** Task to carry out **
Your task is to repeat the entries below exactly and to leave their images out.

Start of Data for this task

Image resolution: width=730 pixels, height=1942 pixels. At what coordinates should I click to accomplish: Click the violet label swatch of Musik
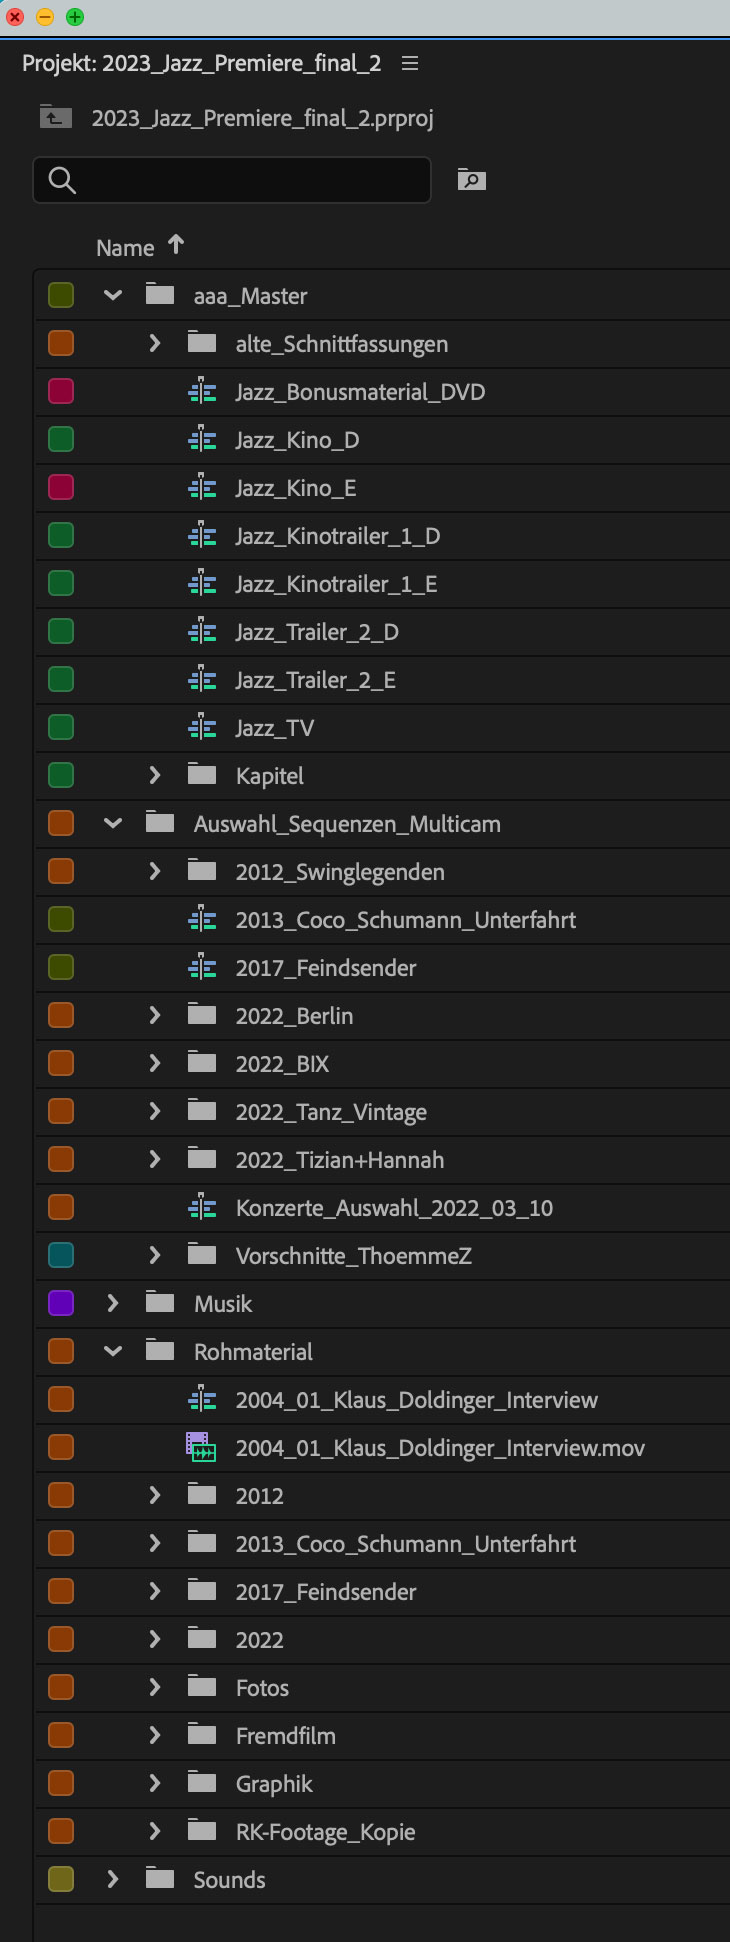tap(61, 1303)
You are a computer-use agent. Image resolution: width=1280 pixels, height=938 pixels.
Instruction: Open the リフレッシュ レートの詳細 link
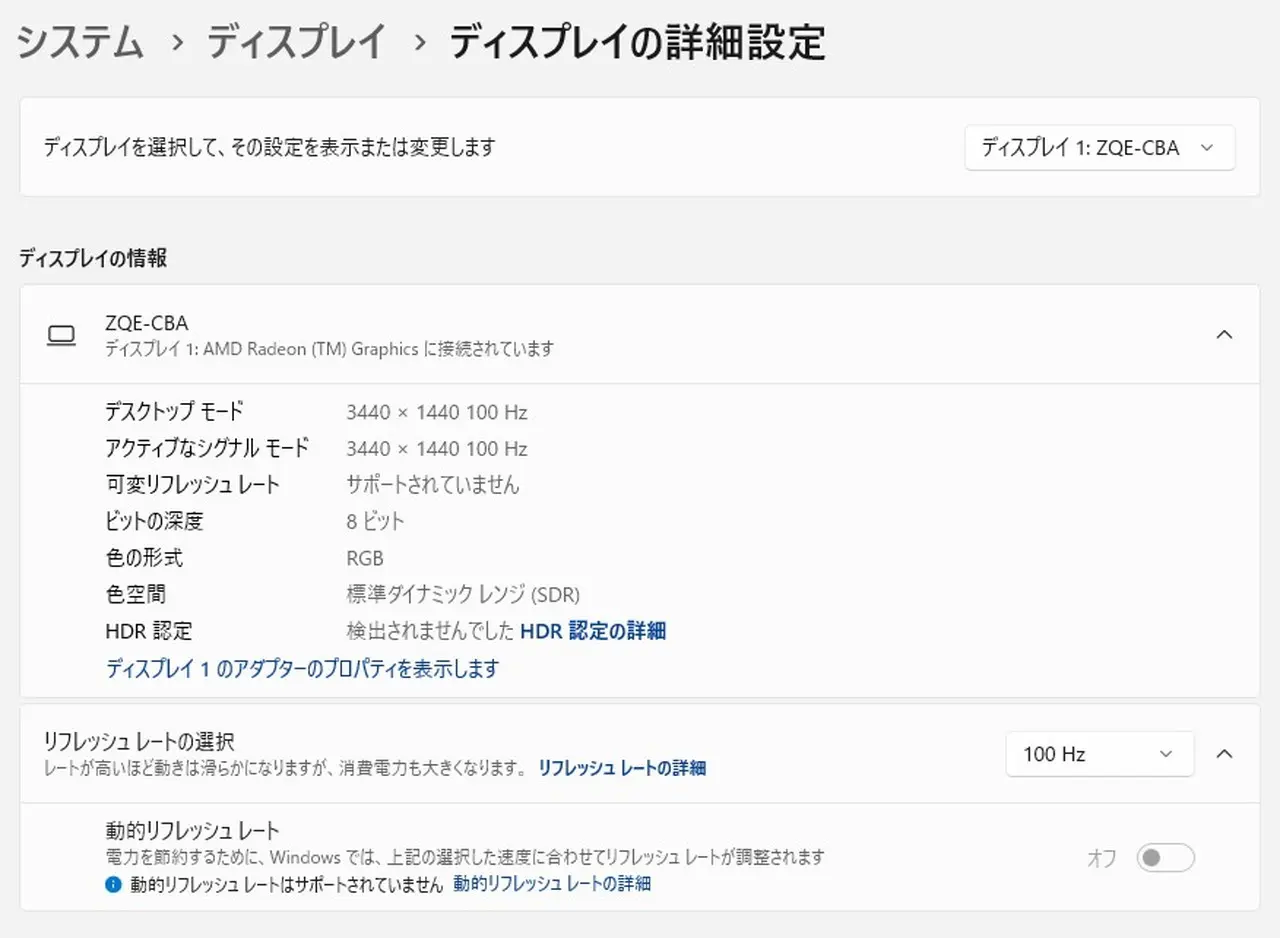pyautogui.click(x=622, y=768)
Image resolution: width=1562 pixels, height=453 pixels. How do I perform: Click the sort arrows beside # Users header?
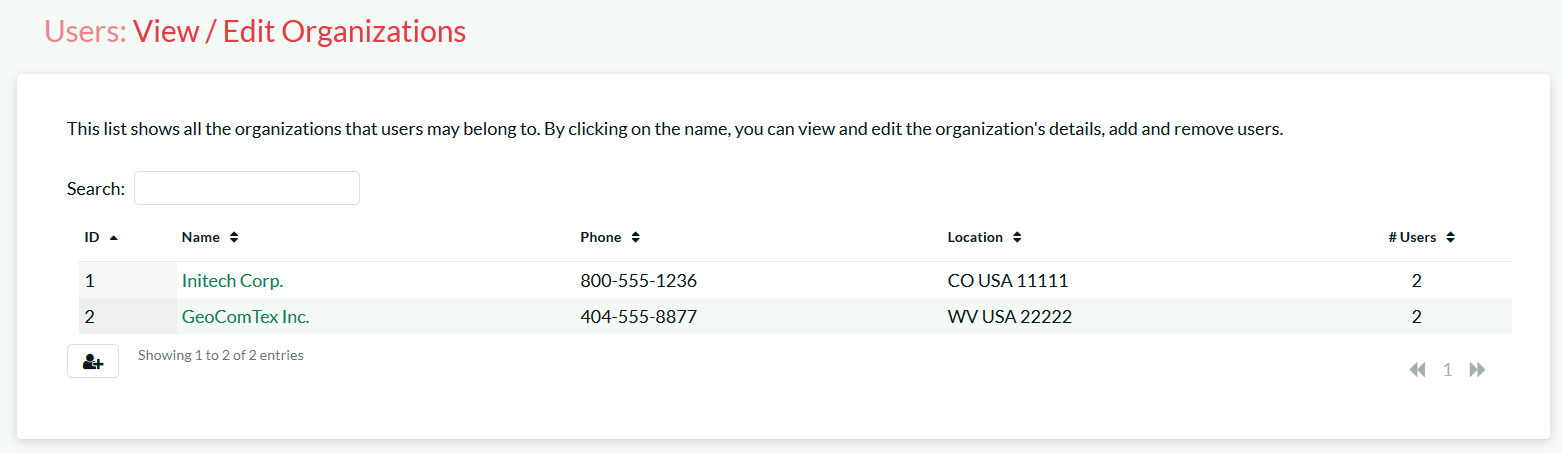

End of Data for this task

** Response for this exercise **
Image resolution: width=730 pixels, height=1942 pixels. At what coordinates should I click to accomplish: Click the violet label swatch of Musik
tap(61, 1303)
You are a computer-use agent. Image resolution: width=1280 pixels, height=938 pixels.
Instruction: Open the リフレッシュ レートの詳細 link
pyautogui.click(x=622, y=768)
Image resolution: width=1562 pixels, height=453 pixels. How do I perform: Click the sort arrows beside # Users header?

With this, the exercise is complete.